**TEXT SEGMENT:**
■ ■ ■ ■ ■ ■ ■
Chanel’s Ready-to-Wear Racist/Sexist/Fat-phobic Runway Show
On September 30, 2014, Paris Fashion Week witnessed the embarrassing mockery that was Chanel’s “feminist protest” after its Spring/Summer 2015 Fashion Show.
Top models Cara Delevingne (who has been dubbed the “baby Kate Moss”); Giselle Bundchen (who prided herself on not turning into a “garbage disposal” by gaining “only 30 pounds” during her first pregnancy); and new-comers Gigi Hadid and Kendall Jenner lead “the protest,” carrying ridiculously pointless placards in support of faux-feminism.
Let’s go over some of these signs, shall we?
- “Tweed is better than tweet.” Pointless punnery devoid of political meaning yet full of commercial potential for Chanel, matched by the megaphone call, “What do we want? TWEED!” Okay, I guess.
- “Match the Machos.” Who or what are the machos? The men? If so, this is simply perpetuation of masculine prowess and we certainly do NOT want to match it.
- “Feministe means Feminine.” No, it actually does not.
- “Free Freedom.” Again, what the fuck does that exactly mean?
- “Ladies First.” Again connoting further perpetuation of patriarchal standards connected to the “weaker sex” who needs help opening doors, rooted in chivalric sexism.
- The unexplainable “Boys Should Get Pregnant Too” because apparently pregnancy is a burden that must be combated by feminism, and the world is divided into the binary of girls who get pregnant and boys who (unfairly) don’t. Chanel’s definition of feminism does not include those who identify as trans/non-binary, but only reinforces conventional gender stereotypes. Truly revolutionary.
- And my personal favorite, “Be Different.” What inspiration, coming from a group of white women modeling the latest size zero clothes that cost as much as the average person’s monthly rent! True revelation, really.
So let us be different, Chanel.
Let’s be different by signing more women of color to walk the runway shows and no, a couple of outlying factors hurled to skew the results won’t change the bigger picture. Sign more Black, Latino/a/x, Asian/Pacific Islander, and Native-American models, and no, cultural appropriation of said races is, unfortunately, not the same thing.
■ ■ ■ ■ ■ ■ ■
**DATA SECTION:**
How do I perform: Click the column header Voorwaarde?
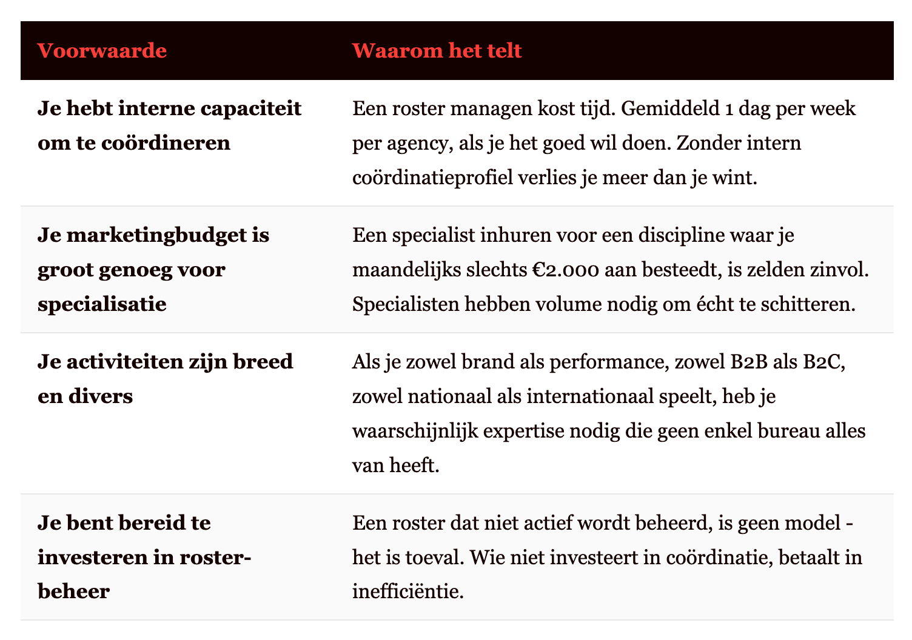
■ ■ ■ ■ ■ ■ ■
**GIVEN EXERCISE 1:**
In the Chanel runway critique above, why does the writer object to the "Ladies First" sign? Answer in one to three sentences.
**GIVEN EXERCISE 2:**
Please answer these questions using the Chanel runway critique:
(a) On what date did the show take place?
(b) How much weight did Giselle Bundchen say she gained during her first pregnancy?
(c) Which sign does the writer call a personal favorite?

**REPLY 1:**
The writer says the sign further perpetuates patriarchal standards tied to the idea of a "weaker sex" that needs help opening doors. The writer sees that notion as rooted in chivalric sexism.

**REPLY 2:**
(a) September 30, 2014
(b) Only 30 pounds
(c) "Be Different."